Content starts

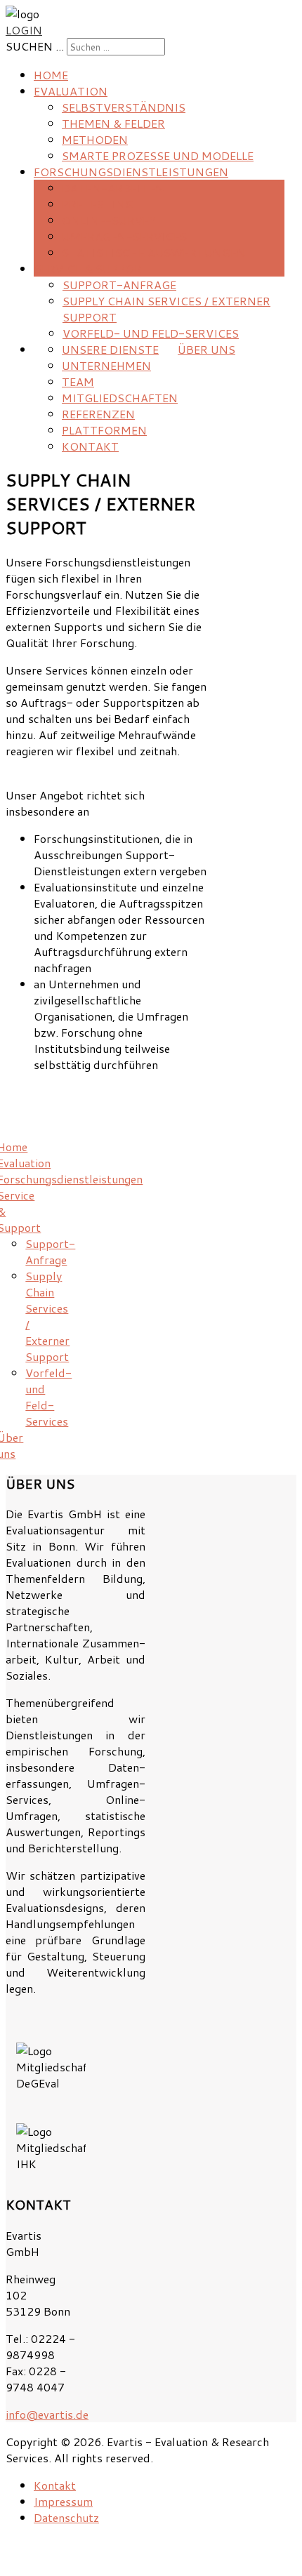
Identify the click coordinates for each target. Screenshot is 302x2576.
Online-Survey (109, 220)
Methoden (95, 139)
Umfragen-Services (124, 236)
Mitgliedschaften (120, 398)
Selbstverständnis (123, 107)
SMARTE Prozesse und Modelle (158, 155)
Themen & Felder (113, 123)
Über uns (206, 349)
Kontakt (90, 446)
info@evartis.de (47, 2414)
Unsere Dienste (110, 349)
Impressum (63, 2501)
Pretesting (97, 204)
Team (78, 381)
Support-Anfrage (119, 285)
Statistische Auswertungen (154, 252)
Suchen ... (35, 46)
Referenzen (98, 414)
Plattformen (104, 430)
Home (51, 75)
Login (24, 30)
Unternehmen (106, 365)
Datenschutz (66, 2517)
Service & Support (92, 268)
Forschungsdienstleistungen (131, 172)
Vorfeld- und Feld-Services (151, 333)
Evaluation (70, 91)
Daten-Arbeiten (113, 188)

Content ends

How to complete this task:
Copy each line containing the word "Services" from the data.

Your response:
Umfragen-Services (124, 236)
Vorfeld- und Feld-Services (151, 333)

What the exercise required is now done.